Nearly half of Maine voters call Graham Platner "too extreme," yet the Democratic challenger leads incumbent Republican Susan Collins 49-47 in the latest New York Times/Siena poll — because in 2026, "extreme" is just what the establishment calls anyone who threatens its grip on the trough.
The survey, conducted June 19-26 among 608 likely voters, tells a more complicated story than either outlet let on. The New York Post led with the "too extreme" frame; the Portland Press Herald called the race a "statistical tie" and buried the character questions entirely. Both missed what matters.
Platner has real character problems no spin can erase. According to the Post, his campaign has been "dogged by a series of scandals, including physical abuse of a former girlfriend, sexting other women while married, making offensive comments on Reddit and getting a tattoo of a notorious Nazi SS symbol." Platner has denied the abuse and claimed ignorance of the tattoo's meaning — but multiple former partners released messages describing the tattoo before its significance became public. A Nazi tattoo isn't "extreme." It's disqualifying. So is alleged domestic violence.

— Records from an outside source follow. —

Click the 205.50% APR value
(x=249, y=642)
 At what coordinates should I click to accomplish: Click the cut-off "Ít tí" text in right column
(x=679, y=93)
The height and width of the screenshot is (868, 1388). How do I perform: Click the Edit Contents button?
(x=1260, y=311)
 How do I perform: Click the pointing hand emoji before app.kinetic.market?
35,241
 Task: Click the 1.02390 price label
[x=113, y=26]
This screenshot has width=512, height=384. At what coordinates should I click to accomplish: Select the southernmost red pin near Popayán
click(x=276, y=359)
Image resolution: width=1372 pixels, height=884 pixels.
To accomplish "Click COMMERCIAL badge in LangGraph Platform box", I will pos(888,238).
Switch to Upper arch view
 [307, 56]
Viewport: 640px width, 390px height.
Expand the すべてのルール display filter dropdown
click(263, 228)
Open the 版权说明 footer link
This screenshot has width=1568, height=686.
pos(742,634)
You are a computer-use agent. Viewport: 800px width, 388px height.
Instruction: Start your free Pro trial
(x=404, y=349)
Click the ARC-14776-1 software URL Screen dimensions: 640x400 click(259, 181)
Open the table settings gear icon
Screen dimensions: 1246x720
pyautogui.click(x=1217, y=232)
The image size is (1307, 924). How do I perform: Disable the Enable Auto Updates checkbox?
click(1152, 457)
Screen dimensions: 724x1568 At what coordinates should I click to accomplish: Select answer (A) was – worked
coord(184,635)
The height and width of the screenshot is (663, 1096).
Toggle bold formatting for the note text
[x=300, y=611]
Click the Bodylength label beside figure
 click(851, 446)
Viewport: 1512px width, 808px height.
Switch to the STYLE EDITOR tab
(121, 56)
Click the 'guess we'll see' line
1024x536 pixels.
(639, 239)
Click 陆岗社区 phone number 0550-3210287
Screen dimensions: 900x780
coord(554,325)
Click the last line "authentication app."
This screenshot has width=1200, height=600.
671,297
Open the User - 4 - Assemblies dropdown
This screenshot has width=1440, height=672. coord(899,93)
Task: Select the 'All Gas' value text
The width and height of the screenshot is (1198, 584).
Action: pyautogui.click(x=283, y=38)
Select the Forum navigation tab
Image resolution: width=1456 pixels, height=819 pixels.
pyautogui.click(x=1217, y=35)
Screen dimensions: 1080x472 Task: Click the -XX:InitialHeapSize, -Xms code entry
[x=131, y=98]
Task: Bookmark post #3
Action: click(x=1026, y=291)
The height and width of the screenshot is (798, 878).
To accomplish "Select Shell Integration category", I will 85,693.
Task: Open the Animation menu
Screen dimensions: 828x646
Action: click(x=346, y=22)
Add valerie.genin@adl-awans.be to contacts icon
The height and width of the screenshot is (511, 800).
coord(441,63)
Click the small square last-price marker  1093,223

But the establishment doesn't want to talk about what "moderate" Susan Collins actually sells. A staggering 61% of Maine voters say Collins would do a better job funneling federal dollars to the state, versus 34% for Platner. Collins campaigns on her perch as the top Republican on the Appropriations Committee — the panel that greenlights billions in foreign aid while Americans can't afford groceries. That's the real extremism: a bipartisan establishment that treats unlimited overseas commitments as obligation and pork-barrel spending as "moderate governance," while smearing anyone outside the consensus as beyond the pale.
Platner backs single-payer health care, packing the Supreme Court, and a wealth tax — policies this magazine wouldn't touch. But the "too extreme" label isn't about policy. It's about protecting incumbents who've spent decades feeding at the federal trough while delivering nothing for the people who sent them there.
The poll shows Platner's lead has shrunk from eight points in April to four now. But Collins has been here before: in 2020, she trailed her Democratic opponent by more than five in the RealClearPolitics average and won by 8.6 points. The Appropriations Committee veteran knows how to close — and she's got the special interests to help her do it.
The question for November isn't whether Platner is "too extreme." It's whether a system that calls anyone who questions the spending status quo "extreme" — while treating permanent war and permanent debt as normal — deserves another term.